Contemporary vs. Tradition
The sun was low when we pulled into the spot, a gorgeous event hall in a sprawling garden, with a hazy view of Hanoi’s skyline across the river. Maia chose this venue for its architectural integrity (she hunted for this location for weeks, the architect in her unsatisfied with the structure of typical wedding halls.) The building’s modern, sleek lines and rustic palm-frond roof were emblematic of the marriage between new and old, contemporary and traditional, that this day represented. Friends and family slowly filtered in, chattering around the cake table. I chugged a beer for my sanity (shooting these events is hard work) and it was time for the wedding, round two.
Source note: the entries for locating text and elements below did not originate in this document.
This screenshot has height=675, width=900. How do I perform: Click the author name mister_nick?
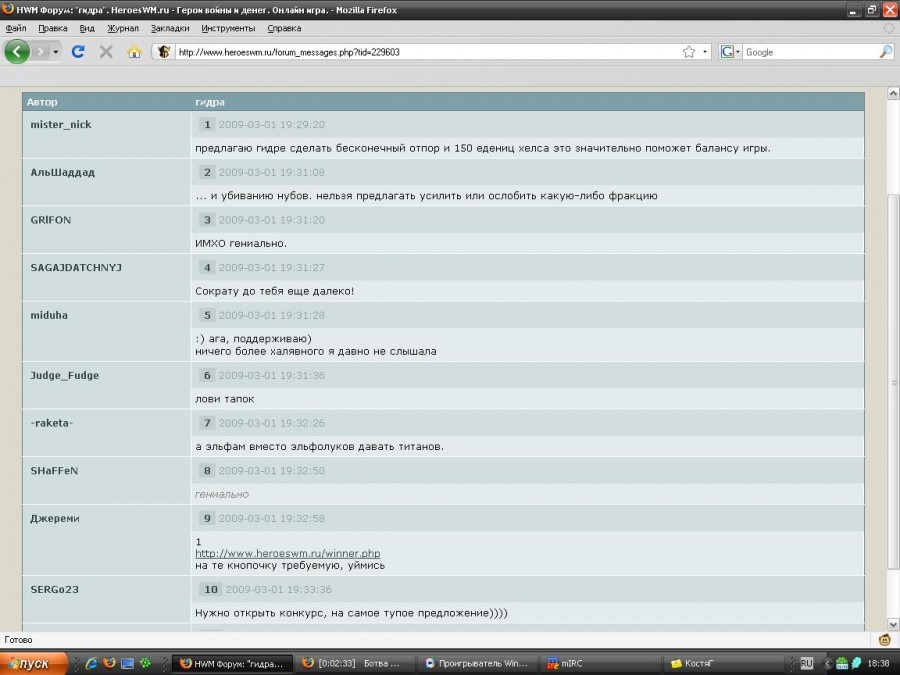tap(61, 125)
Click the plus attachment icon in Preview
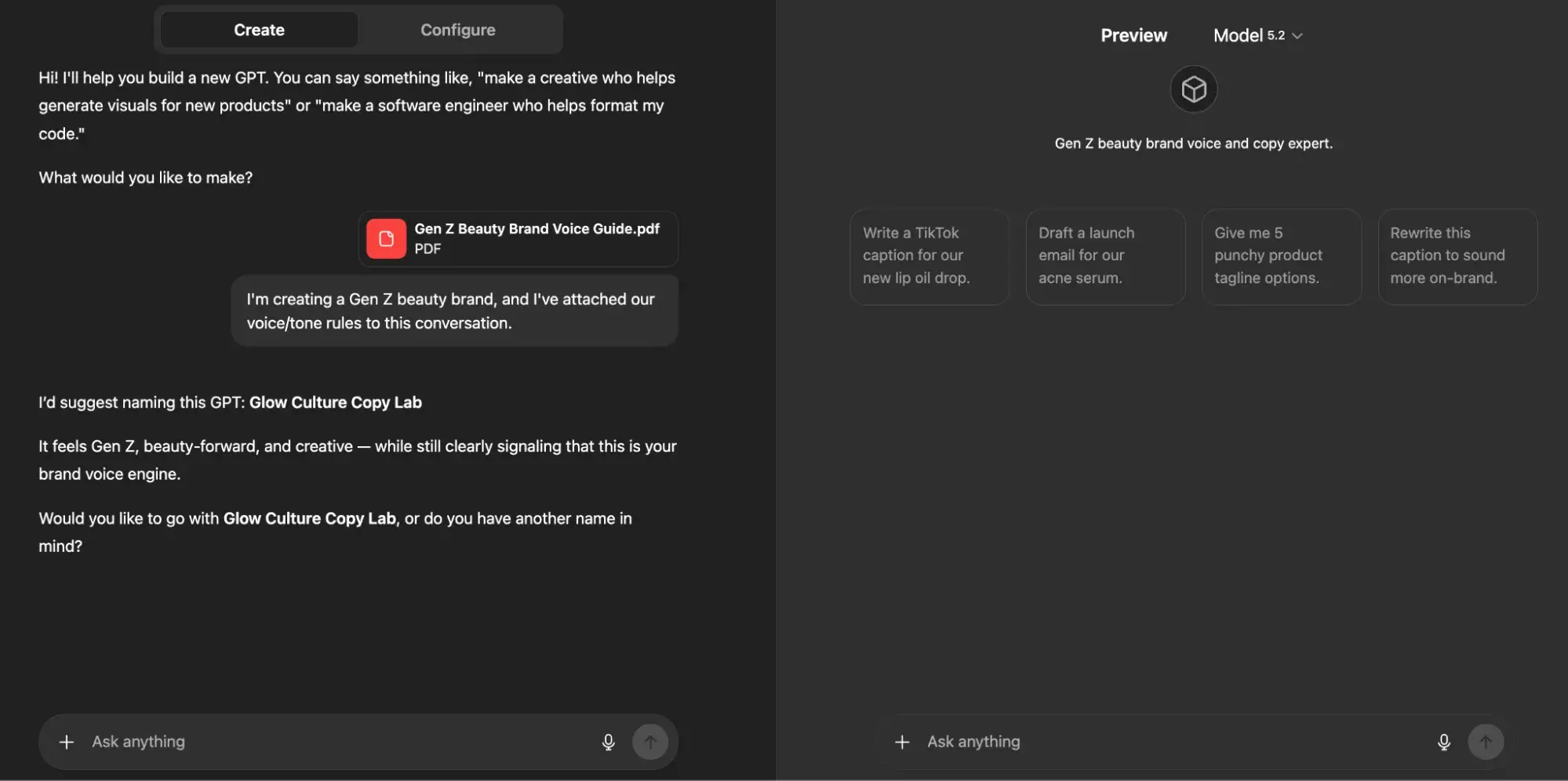This screenshot has height=781, width=1568. (902, 741)
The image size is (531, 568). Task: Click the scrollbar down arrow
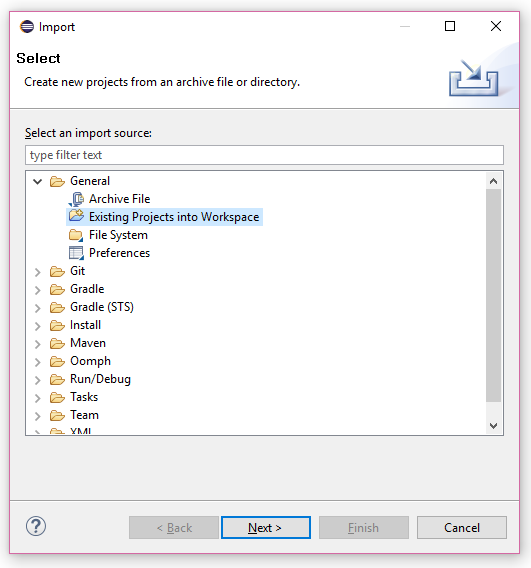(493, 425)
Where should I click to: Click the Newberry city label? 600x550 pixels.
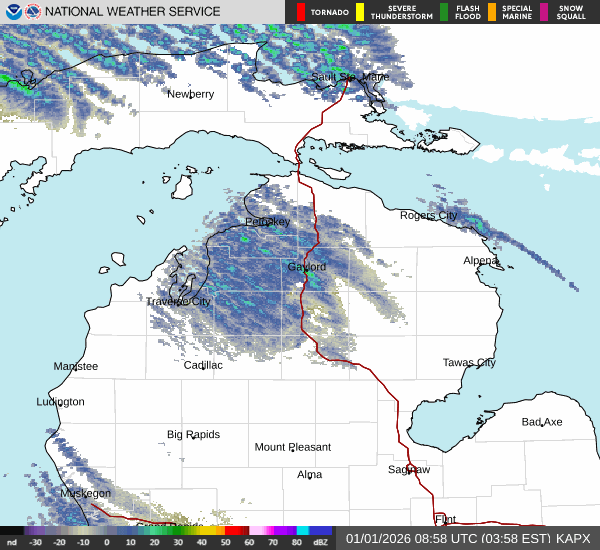coord(190,94)
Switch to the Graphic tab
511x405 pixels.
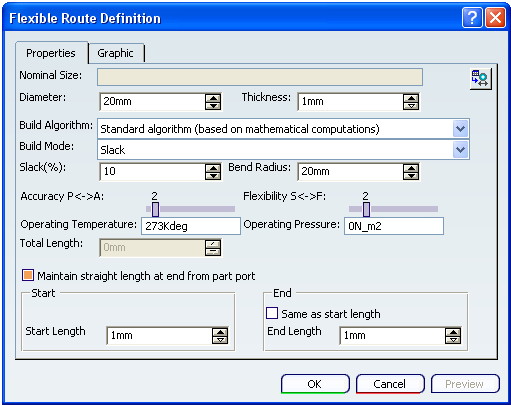click(116, 53)
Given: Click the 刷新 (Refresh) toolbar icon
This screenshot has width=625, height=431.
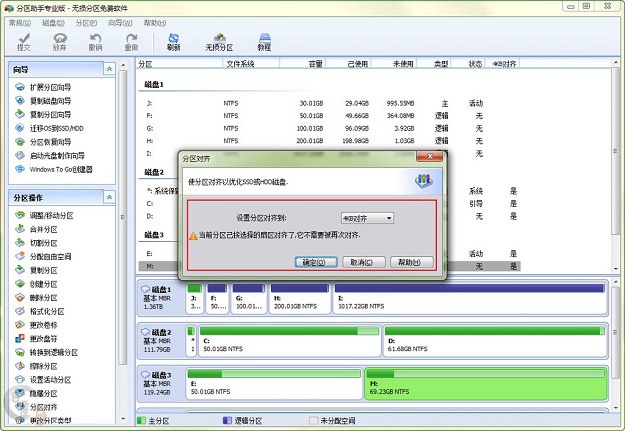Looking at the screenshot, I should click(174, 40).
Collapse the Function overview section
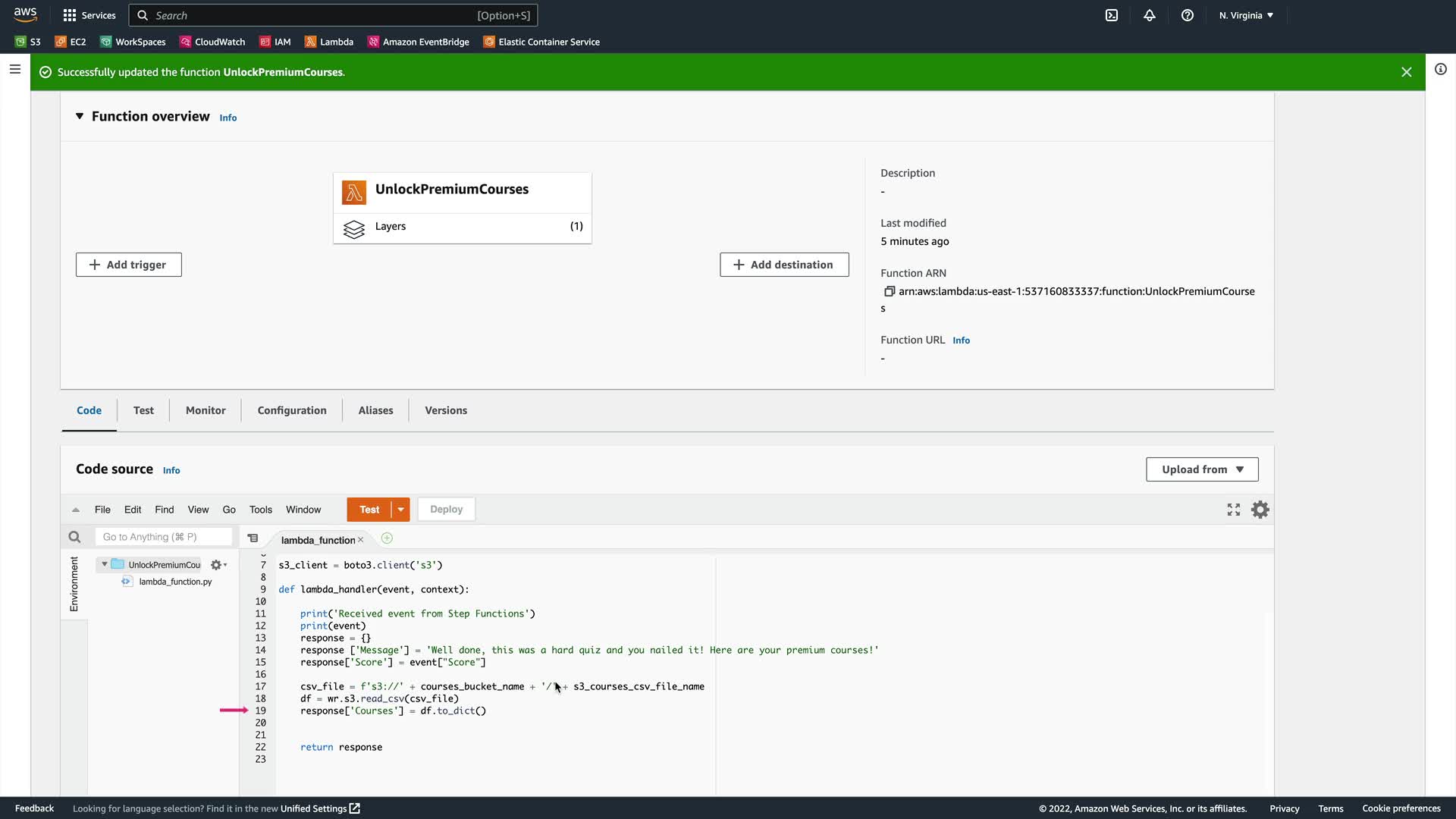This screenshot has height=819, width=1456. click(80, 116)
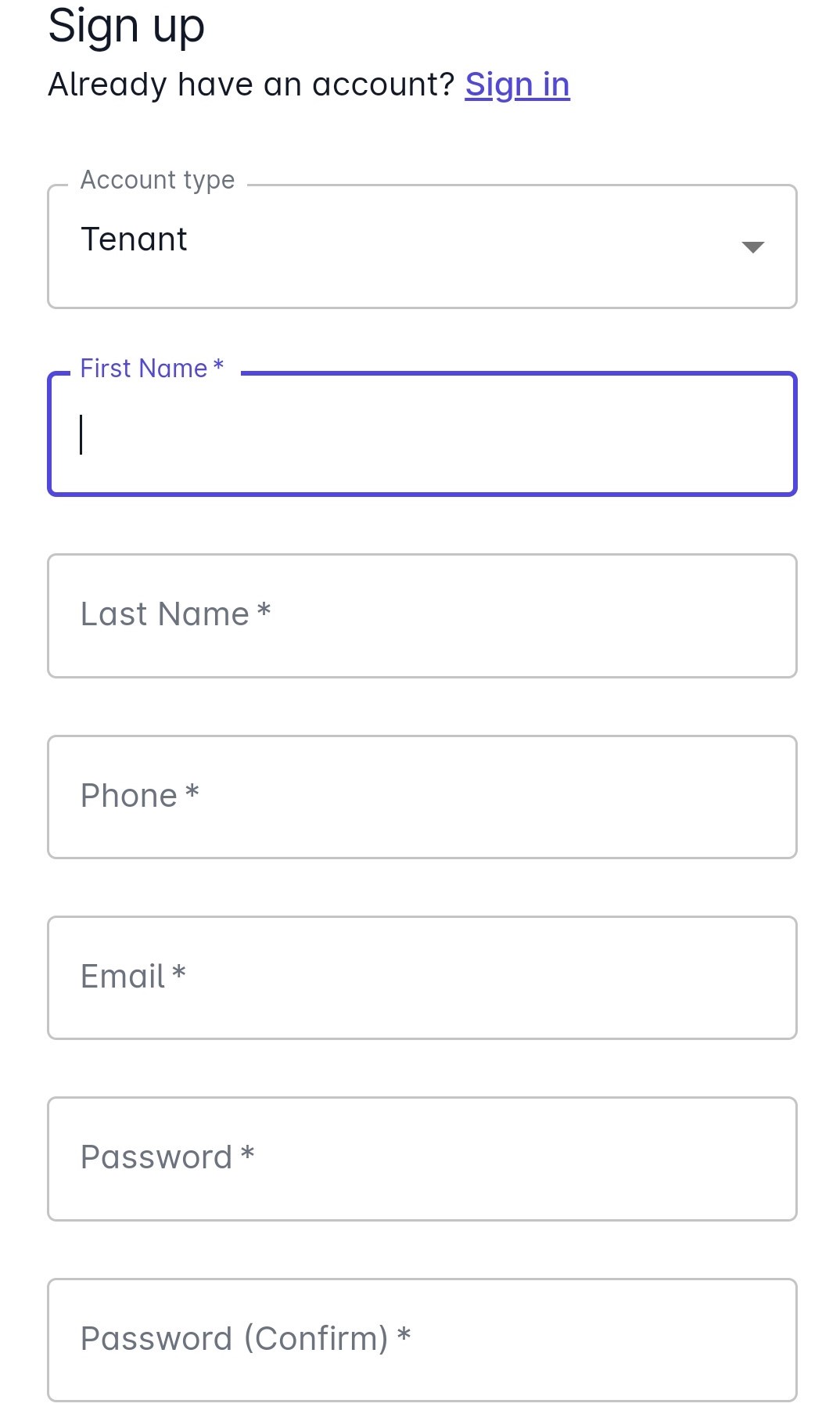Click the Last Name placeholder label

[x=175, y=614]
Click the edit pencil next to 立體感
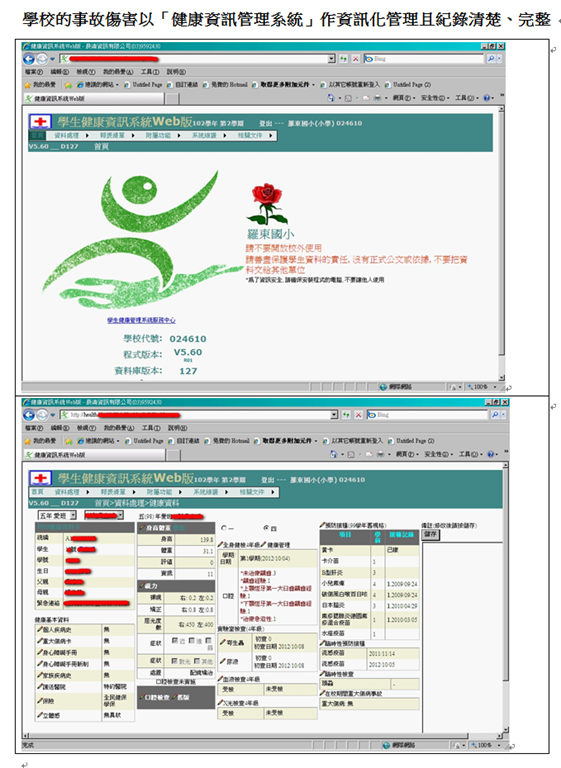561x768 pixels. (x=40, y=716)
Maia and Marek walked up the aisle together to applause, and took their places at the front of the crowd with their parents on either side. This time the speeches were in English; the crowd a colourful mix of international friends. The light turned from orange to purple while the new couple placed rings on each other’s fingers, then sliced up their decadent cake hand-over-hand. With a ceremonial toast (the first of many), the formalities were interrupted for dinner.
At this point, I was starving, having photographed two entire weddings in the span of eight hours. I watched hungrily as all my friends sat around eating fried fish and banana flower salad, and I chased the bride and groom around every table for mass toasts, the clinking of glasses in solidarity.
After dinner, we were treated to a show, as Maia’s brother sat down at the piano with Marek’s brother accompanying on violin. We swayed along to covers of The Beatles and Coldplay, with the wine I’d been sneaking in between photographs quickly catching up with me. Luckily, the night was winding down, and most of the attendees had trickled out at this point. The few of us who were left met downstairs in a field behind the banquet hall for the wedding’s intimate grand finale. Maia produced two paper lanterns, with “I love you” scrawled across the front in curly script. With the help of friends, the couple lit fires inside the lanterns, filling them with heat that carried them into the darkness. We watched as they faded from view over the skyline, bright symbols of a love that brings cultures together.